Cross-Registering Ruffles

The prevalence of these views has created a perception that the government department discourages its students from taking KSG courses, according to Diaz-Rosillo, the head teaching fellow for KSG Professor Roger B. Porter’s cross-listed course on the American presidency.

“It might seem that government is opposed to [its students] taking Kennedy School classes because...they ask a lot of questions before they allow you to cross-register,” Diaz-Rosillo says. “But there are good reasons why. They want to make sure you’re not just taking a Kennedy School course because it sounds cool.”

But according to Government Head Tutor Russell Muirhead, the bulk of the “three to 20” requests by undergraduate government concentrators to cross-register each year are approved.

Muirhead says he scrutinizes each request to see if the instructor has a Ph.D. in political science or a related field, whether readings are drawn from scholarly work in government-related disciplines (which he prefers) or newspapers and magazines, whether the written work is similar to FAS-style assignments, and whether the government department offers a similar class.

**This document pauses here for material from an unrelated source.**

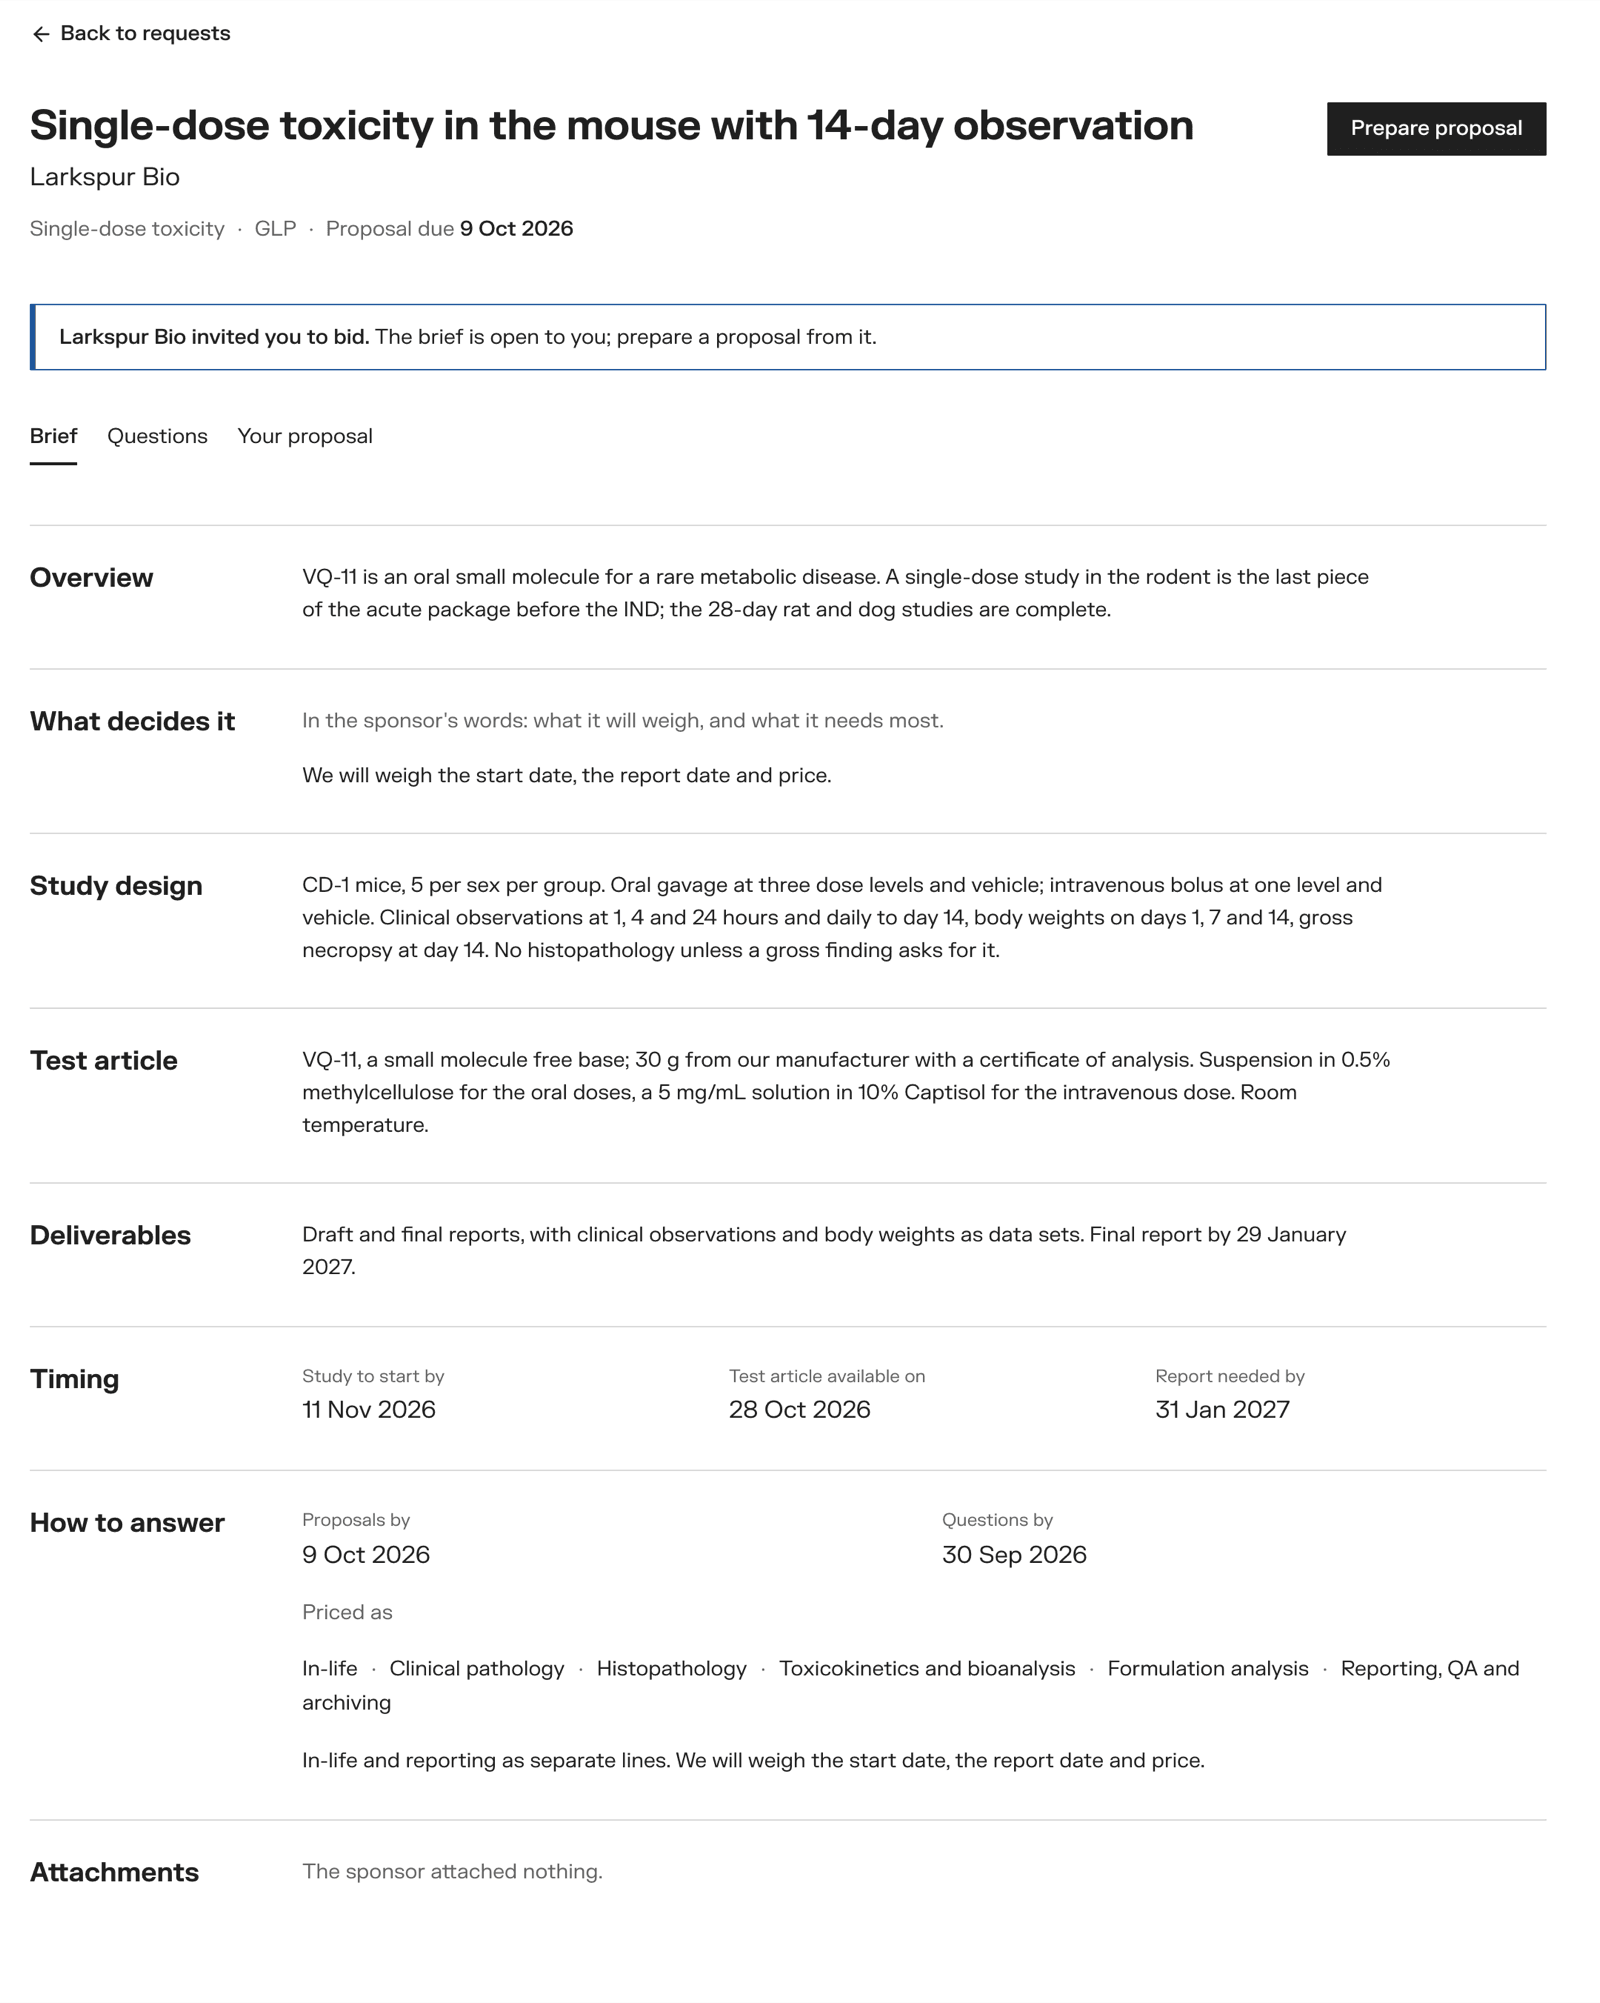Screen dimensions: 1600x2003
Task: Click the Histopathology pricing line item
Action: (671, 1668)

“We take the education we offer seriously, and we don’t want to devolve that on any other party,” he says. “But we look sympathetically on these requests.”

The increase in collaboration between the Kennedy School and the government department in recent years has by all accounts been beneficial to both faculty and students.

Benjamin L. Read, a fifth-year government Ph.D student, found his seminar with KSG students one of the high points of his time at Harvard.

“I took Bob Putnam’s course, where the participants were across the board, including a lot from the Kennedy School, and it was one of the most stimulating courses I’ve ever taken,” he says. “It wasn’t as keenly focused on academic issues, but it was really fascinating.”

And as the recruitment of such luminaries as William Julius Wilson, Christopher Jencks and Andres Velasco has brought KSG increased academic gravitas, faculty collaboration has increased dramatically.

“For the six faculty members [at KSG] with interests very close to mine, I’ve had as much interaction with them as with people in economics,” Frieden says. “There are lots of opportunities for fruitful collaboration that are specific to a field, and those have taken place.”

Frieden suggests that the greatest obstacles to more collaboration in teaching and reserach are bureaucratic rather than political.

“They have priorities there, and teaching a course at FAS means they have to teach one less course at the Kennedy School,” he says.

Most graduate students and professors alike say that the schools have a lot to learn from each other.

But after more than 20 years of coexistence, this sentiment is not unanimous.

“I’m not sure all my colleagues would agree,” MacFarquhar says.